The trouble with tribbles

I wrote a second column for the Examiner for the same reason I wrote the first. Here it is:

 

The London School of Economics this week published a cheerful report under the title Does Money Affect Children’s Outcomes: An Update. You’d be forgiven for thinking that the update might only comprise one word – ‘yes’ – but it goes into a little more detail than that. Reviewing 61 studies from OECD countries including Australia and the UK, the study found direct correlation between money – or lack thereof – and a child’s outcome in life, including their cognitive development.

The report comes as great news for anyone of reasonable income who opted to have a sensible number of children – a figure between zero and two – but for those of us who opted to cross the Rubicon into legally needing a people carrier, the report was a further confirmation that we have too many kids.

In much the same way a human year is seven dog years, having a litter of four kids today is like having 12 or 16 back in the 1950s heyday of Catholic Ireland. While back then it was seen as some sort of blessing from God to have more kids than you need or want, having a large family in the modern age means you lack a fundamental grasp of either biology or economics.

When I tell people I have four kids I usually have to add ‘…with the same person’ as I worry it might make me seem like some feckless Johnny Appleseed wandering the hills of Munster, casting my wild oats about in every direction. When a friend of mine heard my wife was pregnant for the fourth time he declared ‘dear God man, she isn’t a clown car you know’. But here we are, with four kids aged from 14 to two and a half, arranging to sit down together for a meal once a fortnight, an event that usually gets cancelled as one or the other of us dozes off halfway through.

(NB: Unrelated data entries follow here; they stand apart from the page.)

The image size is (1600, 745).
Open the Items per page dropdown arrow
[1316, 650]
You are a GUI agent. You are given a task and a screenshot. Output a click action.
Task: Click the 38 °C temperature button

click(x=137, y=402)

Discussion of our kids with other couples is along the lines of a movie character back from a tour of duty in Vietnam, complete with thousand yard stare, whispering to themselves about the filth and horror they have witnessed. Not that we get to meet up with friends much, as going anywhere with four kids is like Hannibal mobilising his armies to cross the Alps. And of course there is no babysitter equipped to handle four kids, as not even the fastest Formula One car can shift through the gears at the rate you need to cope with a toddler, a teen and two vaguely manageable ones in between whose names you sometimes forget.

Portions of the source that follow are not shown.